Congratulations to a service that has saved many lives and brought better health to many over the years. I have worked in and loved this organisation for over 43 years, before retiring a few years ago at 63 years of age, tired and disillusioned with how things had changed. I watch with horror prophesies of its demise.
I progressed through the ranks of student, staff nurse, ward sister, working in many roles in A/E, renal dialysis and transplantation and numerous wards both surgical and medical. I genuinely loved caring for people and being able to do it properly. That’s not to say we had an easy time of it, we regularly went off duty late totally exhausted. Some things never change. It was perceived as a vocation and expected of you. I trained later on in health visiting believing health prevention and promotion the way forward. I therefore do feel able to comment on its current situation.
The advances made in treatments and life saving techniques are awe-inspiring, something the NHS did not automatically foresee in its inception and struggles now to fulfil. However, throwing vast sums of money into it will not automatically remedy, it needs to be used wisely.
A snapshot of my training and early decades in nursing at St. Anthony’s Hospital give a very different picture to what we see now of units over filled, with no beds, no staff and patients on trolleys in corridors. How did this happen?
Nurse training used to be ward based interspersed with blocks of learning in the classroom. No degrees but the proud recipient of being called a State Registered Nurse. Matron and Sister were awe-inspiring, from their discipline to their knowledge.

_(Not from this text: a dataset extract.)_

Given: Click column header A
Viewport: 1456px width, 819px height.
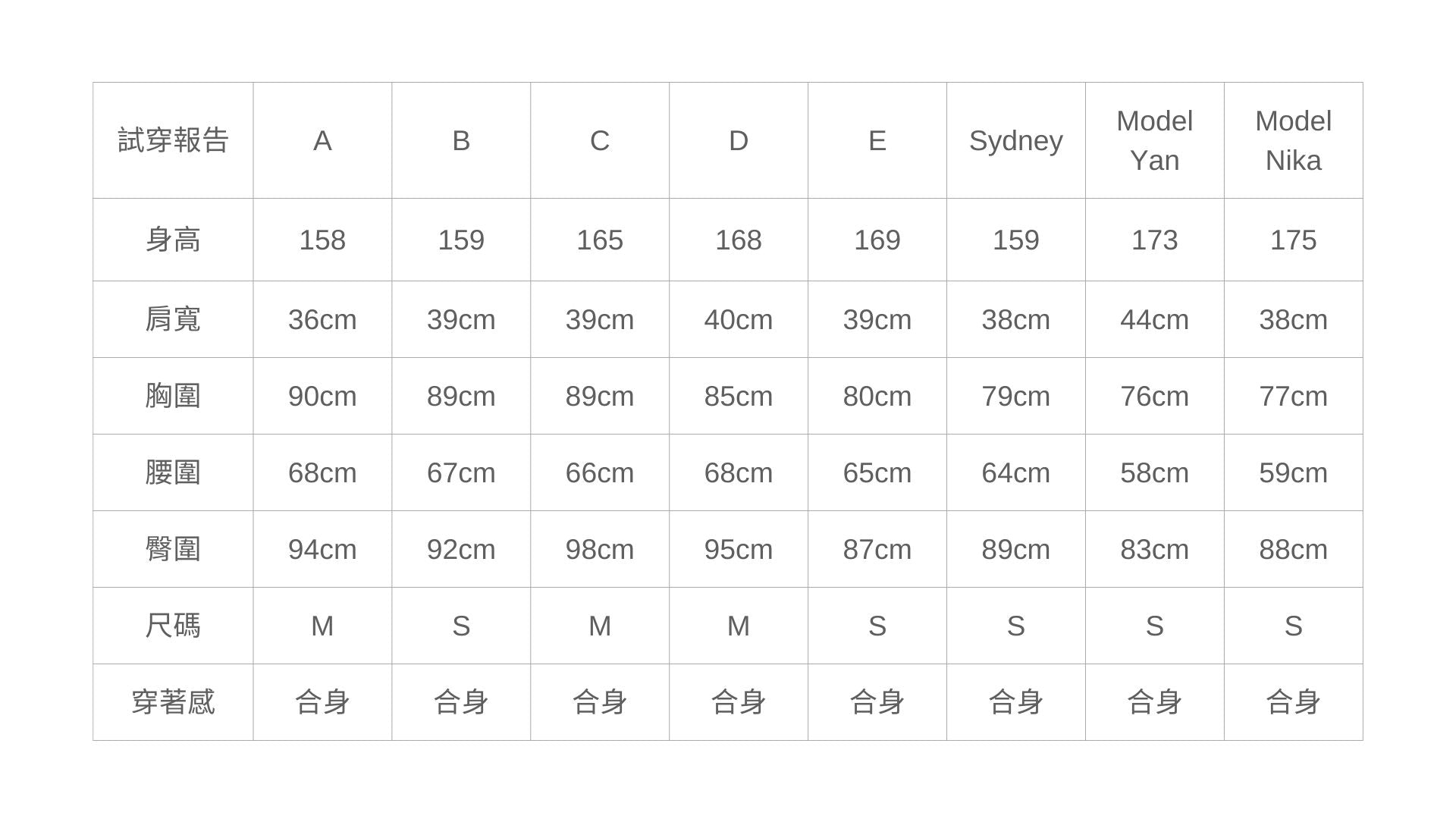Looking at the screenshot, I should [x=322, y=140].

If sister said jump you asked how high? Since Project 2000 nurse selection and training changed, to be fair it was to raise a nurse’s profile and recognize their time of study. However, it then required a level of academia and assignment writing that took away from nursing its main role of care. The term mini doctors often quoted. It also brought in a university based undergraduate style of training at odds with what it really needed to be.
My first year of training was spent cleaning, doing routine observations and measurements and washing and feeding patients. This allowed you to talk to them and allay anxieties and ensure their nutrition and hydration was maintained, the key elements to recovery. Yes, we were rushed off our feet to complete all the tasks deemed necessary then, some obviously good to see the back off, like waking patients at the crack of dawn to complete things before the day staff came on!

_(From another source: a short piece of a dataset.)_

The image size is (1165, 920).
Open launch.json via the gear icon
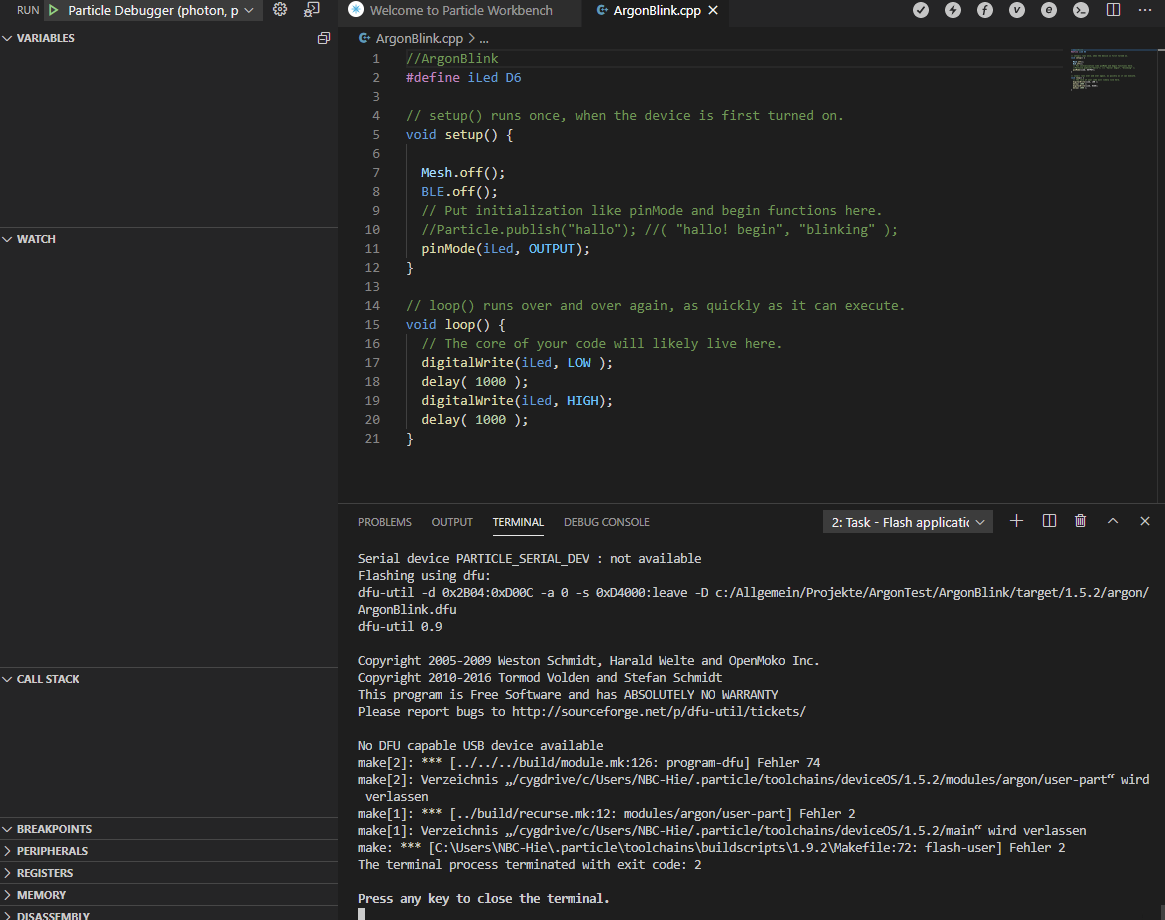coord(280,10)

As we progressed through the years we learnt our skills under supervision of staff or sister and passed practical as well as written exams. The uniform was worn with pride, no jewellery, hair off the collar and skirt length regularly appraised. It may well feel cumbersome to nurses today but didn’t encumber our nursing or hygiene, in fact made you feel professional. Would seeing an airline pilot in scrubs inspire the same confidence. It may not affect his ability but certainly makes them stand out and be professional. I accept some areas scrubs are essential but not in all.
Where has all the elderly care funding gone? No wonder hospitals designed for emergency or surgical care are full of people requiring say a convalescent bed elsewhere or proper domiciliary care with more than a 15 min home visit a day to wash feed and treat them properly.
What about mental health services? Why are they the poor relation when again the A/E departments are trying so hard to sort their problems out with a derogatory effect on others?
Why so many managers with job descriptions that defy belief, when these roles were very adequately carried out by the ageing nursing/medical force who no longer wanted the rigours of hands on?
Why waste money on new computer systems every few years that incur cost and retraining because they fail to deliver?
Why waste money on supplies that could be purchased cheaper elsewhere?
Why have targets like time waiting in A/E that do not reflect good care and treatment?
At last the powers that be recognise that GP services need to be extended outside Mon- Friday 9-5 to reduce the overload on A/E. Now that they are no longer single-handed GP’s working 24 hours a day they could reintroduce an on call system that covered weekends and nights instead of relying on out of hours’ systems who do not know the patients.
I have visited patients and been an in-patient myself since retiring and have witnessed brilliant care but also some poor examples. It truly can be a post code lottery. Watching the care my daughter received giving birth at our local NHS maternity unit made me swell with pride. Professional, caring, kind and quickly reactive to a change in circumstances with no fuss or panic. They should be proud of their service as we are grateful. This care needs to be consistent across the country to show the NHS at its best.
If we want a good NHS we must rethink how hospitals are run before it is too late.